• Selected passage

Start of Block

Jet Power Read Series: Building a Shotgun System That Actually Fits Your Offense
One of the biggest challenges I have as a football coach is developing a true shotgun offense.
We are an 80% under center football team, and everything we do is built around a Pro-I series system. That is where our offense has always made the most sense. When we are under center, our play calling has a clear purpose. If a defense is stopping Iso and Trap inside, we can attack the perimeter with Sweep and Option. Once the safeties start fitting the run aggressively, we can come back with play-action and throw over the top.
That is what makes a true offensive system valuable. The plays are not random. They are connected. One play sets up the next. Every defensive adjustment creates an answer for the offense.
Our staff understands our under center system. Our players understand it. We can call plays with confidence because we know how each piece fits.
But for a long time, our shotgun offense never felt that way.
When we went to the gun, it felt like we were just calling a collection of plays that we thought were cool. Maybe it was a QB run. Maybe it was a Jet Sweep. Maybe it was a screen or a shot play. But it did not always feel like a true system. The players could feel it too.
Every time we lined up in shotgun, it almost felt like we were running a trick play instead of simply executing our offense.
That changed when we were introduced to the Gun Wing offense at a coaching clinic in Pittsburgh, Pennsylvania.
The biggest takeaway was simple:
Your shotgun offense can be built with the same series philosophy as your under center offense.

End of Block

• Explore the material
**A.** Say whether each statement agrees with the shotgun offense article, answering yes or no and quoting the words from the article that decide it: (i) the team runs its offense from under center most of the time; (ii) the coach learned about the Gun Wing offense at a clinic in Philadelphia; (iii) the players did not notice that the shotgun plays lacked a system.
**B.** Carry on the shotgun offense article from its last sentence.
The stored entries have no connection to the shotgun offense article.

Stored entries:
Start of Block

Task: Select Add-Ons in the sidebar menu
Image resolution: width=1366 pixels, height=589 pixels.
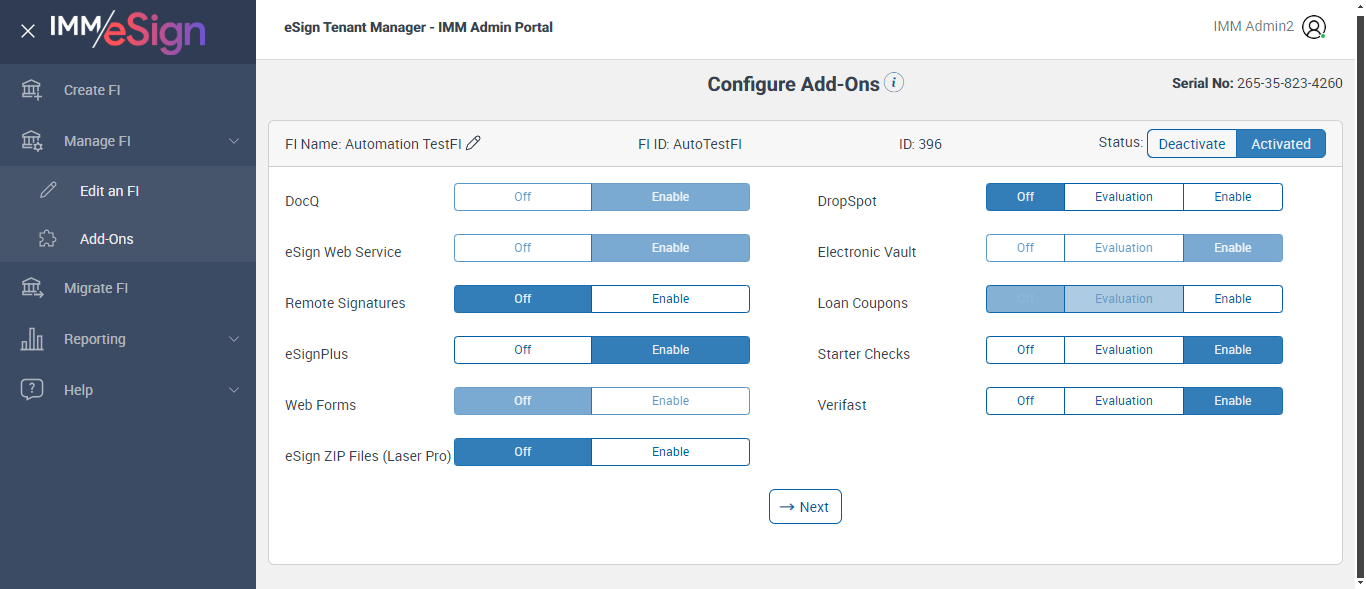Action: 106,239
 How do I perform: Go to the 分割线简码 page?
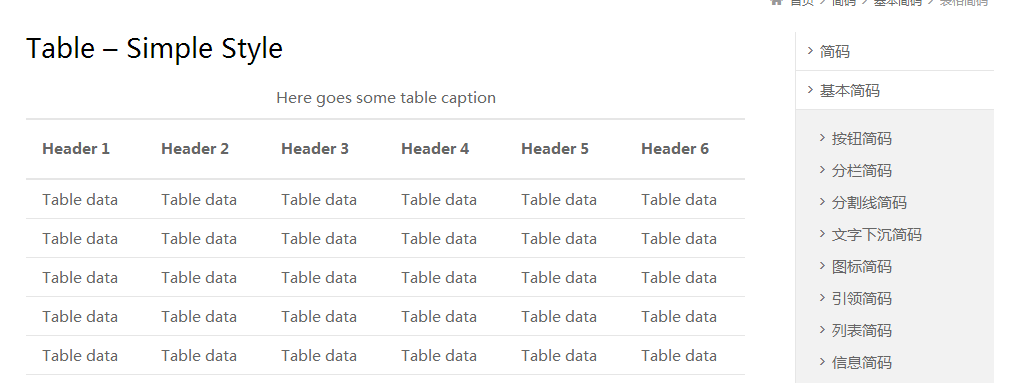click(869, 202)
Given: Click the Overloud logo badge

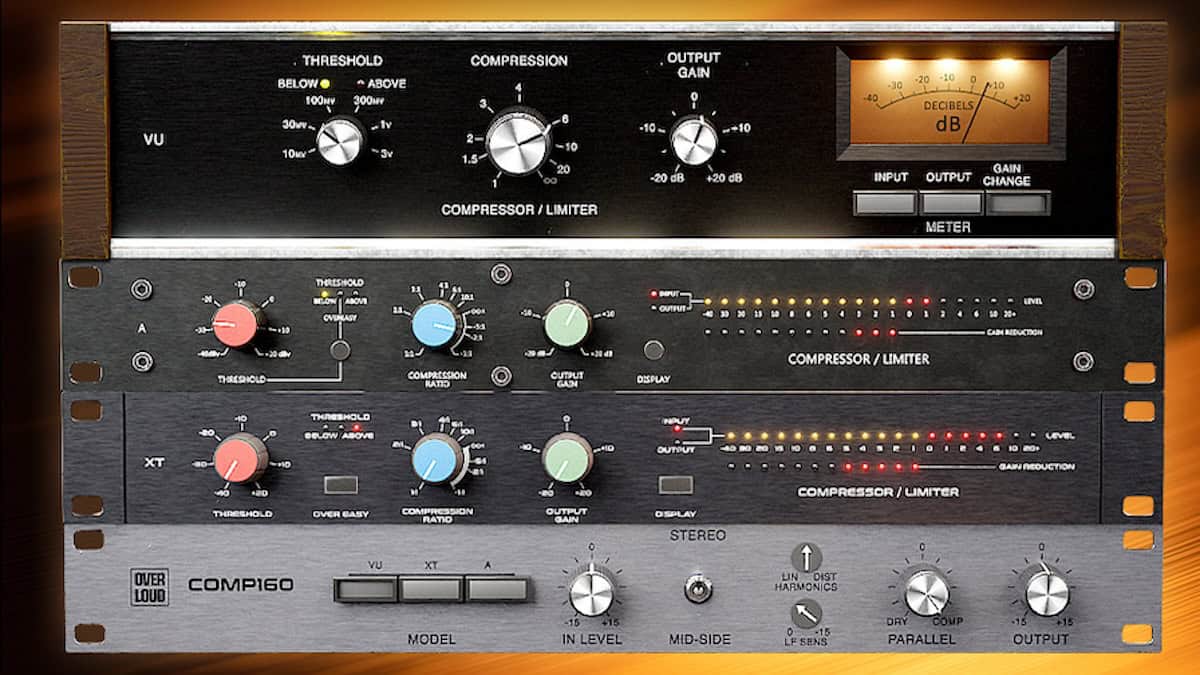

End of Block

• Outputs by task
**A.**
(i) Yes: "We are an 80% under center football team"
(ii) No: "at a coaching clinic in Pittsburgh, Pennsylvania"
(iii) No: "The players could feel it too."

**B.**
That idea changed the way we looked at our gun package. Instead of just having a menu of plays, we started thinking in terms of answers. What happens if the defense loads the box? What happens if they set the edge hard? What happens if the safeties start flying downhill?
That is where the Power Read Series became such an important part of our offense.
The series gives us a shotgun package that has rhythm, structure, and answers. Let’s break it down.
Play #1: Jet Power Read
The first piece of the series is Jet Power Read.
This is the play that forces the defense to defend the width of the field immediately. The Jet motion puts stress on the edge before the ball is even snapped. Linebackers have to communicate. Safeties have to adjust. The defense has to decide how much attention it wants to give to the motion.
If the defense chases the Jet motion too hard or widens to protect the edge, the quarterback can keep the ball and run behind Power blocking. If the defense squeezes inside or tries to take away the quarterback run, the Jet motion has space on the perimeter.
Play #2: Power Read
The next piece is the traditional Power Read concept.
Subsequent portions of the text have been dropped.